I plop down on my bed and grab my headphones. Not doing this without music.

As The Neighbourhood with 'Fallen Star' starts to blast my ears, I was ready.

I got up and walked to the last unpacked box. Then Iet myself fall to the floor, lying on my back with my arms and legs spread around me.

Why was this so hard to do?

I felt like crying, but I couldn't. As if something tried to press out my cries, choking me, blocking my windpipe.

At the same time I felt as if I was alright, as if I could get up, pack my shit and laugh, maybe dance around the room.

It felt like joy was pumping out of my heart, but sadness spread from my brain and enveloped the joy. Making it sad joy.

But then when I tried to focus on my feelings, there was nothing. Just emptiness. Numbness.

That was so frustrating, I wanted to cry and the whole cycle repeats itself.

Why was is so hard to do?

It makes me angry. Furious. At myself. Makes me hate my feelings. Meaning, it makes me hate me.
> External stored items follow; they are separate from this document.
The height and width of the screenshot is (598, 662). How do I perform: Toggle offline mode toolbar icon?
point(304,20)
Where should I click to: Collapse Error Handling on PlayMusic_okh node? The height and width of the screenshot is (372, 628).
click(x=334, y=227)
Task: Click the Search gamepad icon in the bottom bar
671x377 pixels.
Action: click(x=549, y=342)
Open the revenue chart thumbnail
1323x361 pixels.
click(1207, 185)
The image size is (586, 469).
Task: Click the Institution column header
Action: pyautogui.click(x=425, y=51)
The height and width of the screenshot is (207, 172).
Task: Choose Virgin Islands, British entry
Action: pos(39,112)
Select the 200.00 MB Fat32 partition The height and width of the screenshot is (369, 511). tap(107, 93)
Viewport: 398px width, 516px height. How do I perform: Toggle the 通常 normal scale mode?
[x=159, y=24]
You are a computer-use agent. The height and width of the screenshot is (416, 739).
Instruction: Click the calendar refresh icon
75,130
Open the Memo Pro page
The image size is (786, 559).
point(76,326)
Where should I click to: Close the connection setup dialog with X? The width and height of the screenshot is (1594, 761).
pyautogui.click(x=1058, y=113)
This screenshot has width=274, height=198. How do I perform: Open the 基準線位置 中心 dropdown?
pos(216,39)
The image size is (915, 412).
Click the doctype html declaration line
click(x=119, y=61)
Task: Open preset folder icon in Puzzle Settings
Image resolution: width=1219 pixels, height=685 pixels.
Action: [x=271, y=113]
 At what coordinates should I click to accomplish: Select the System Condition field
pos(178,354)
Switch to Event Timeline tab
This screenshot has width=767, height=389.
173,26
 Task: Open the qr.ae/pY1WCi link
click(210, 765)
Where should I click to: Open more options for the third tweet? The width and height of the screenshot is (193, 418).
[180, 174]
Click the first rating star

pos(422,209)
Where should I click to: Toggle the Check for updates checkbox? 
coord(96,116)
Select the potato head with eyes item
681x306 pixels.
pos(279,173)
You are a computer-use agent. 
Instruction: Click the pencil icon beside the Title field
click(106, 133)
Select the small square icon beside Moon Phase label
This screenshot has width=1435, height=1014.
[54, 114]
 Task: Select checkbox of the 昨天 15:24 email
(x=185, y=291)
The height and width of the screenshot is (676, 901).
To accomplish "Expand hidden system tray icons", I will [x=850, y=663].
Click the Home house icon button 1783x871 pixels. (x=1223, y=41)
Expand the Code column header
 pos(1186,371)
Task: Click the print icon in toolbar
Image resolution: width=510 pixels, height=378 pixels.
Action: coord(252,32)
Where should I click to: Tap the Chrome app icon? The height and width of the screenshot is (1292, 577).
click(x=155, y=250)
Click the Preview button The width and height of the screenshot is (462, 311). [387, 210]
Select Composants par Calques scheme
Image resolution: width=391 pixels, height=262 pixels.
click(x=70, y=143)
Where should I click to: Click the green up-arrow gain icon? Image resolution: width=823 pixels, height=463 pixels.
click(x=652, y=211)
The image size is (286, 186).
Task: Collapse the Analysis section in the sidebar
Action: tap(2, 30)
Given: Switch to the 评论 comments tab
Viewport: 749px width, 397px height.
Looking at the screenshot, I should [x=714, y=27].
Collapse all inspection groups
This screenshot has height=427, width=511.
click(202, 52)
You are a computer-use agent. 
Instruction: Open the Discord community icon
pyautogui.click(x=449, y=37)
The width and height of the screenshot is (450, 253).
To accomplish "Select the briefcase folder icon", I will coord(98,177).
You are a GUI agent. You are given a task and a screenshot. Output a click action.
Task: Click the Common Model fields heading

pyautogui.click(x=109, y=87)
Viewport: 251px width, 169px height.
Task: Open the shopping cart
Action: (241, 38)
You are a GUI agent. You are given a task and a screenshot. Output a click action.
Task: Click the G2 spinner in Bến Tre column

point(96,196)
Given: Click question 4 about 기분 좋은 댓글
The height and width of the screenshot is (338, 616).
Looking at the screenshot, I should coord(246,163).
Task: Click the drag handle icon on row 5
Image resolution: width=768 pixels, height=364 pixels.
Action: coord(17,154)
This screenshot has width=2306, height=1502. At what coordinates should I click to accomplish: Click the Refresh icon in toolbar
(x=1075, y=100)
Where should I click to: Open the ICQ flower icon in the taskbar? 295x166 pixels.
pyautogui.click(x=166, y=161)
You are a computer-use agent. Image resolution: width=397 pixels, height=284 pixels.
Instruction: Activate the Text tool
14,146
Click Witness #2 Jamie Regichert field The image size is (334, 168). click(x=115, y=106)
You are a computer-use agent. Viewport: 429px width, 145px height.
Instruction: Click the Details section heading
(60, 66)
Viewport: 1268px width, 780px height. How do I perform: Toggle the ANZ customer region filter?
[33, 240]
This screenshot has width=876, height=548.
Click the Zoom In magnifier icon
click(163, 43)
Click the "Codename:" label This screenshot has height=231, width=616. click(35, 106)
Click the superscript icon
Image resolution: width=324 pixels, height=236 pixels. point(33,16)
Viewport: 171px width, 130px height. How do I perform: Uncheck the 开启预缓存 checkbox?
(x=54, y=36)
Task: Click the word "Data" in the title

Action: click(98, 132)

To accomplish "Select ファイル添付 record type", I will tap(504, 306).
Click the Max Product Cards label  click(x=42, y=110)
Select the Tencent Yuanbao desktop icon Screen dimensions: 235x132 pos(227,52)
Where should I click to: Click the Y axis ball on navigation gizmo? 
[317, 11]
I groan loudly and get up. The door to my room suddenly opens and slams directly against my arm and I startled. "Oh my! Hope are you okay? I'm sorry!" Mom hugs me from the side.

I'm uncomfortable due to my little aching arm and the whole situation. Why don't parents get that we grow out of some things?

"I'm fine, really." I reassure her, "Didn't hurt much. You wanted to tell me something?"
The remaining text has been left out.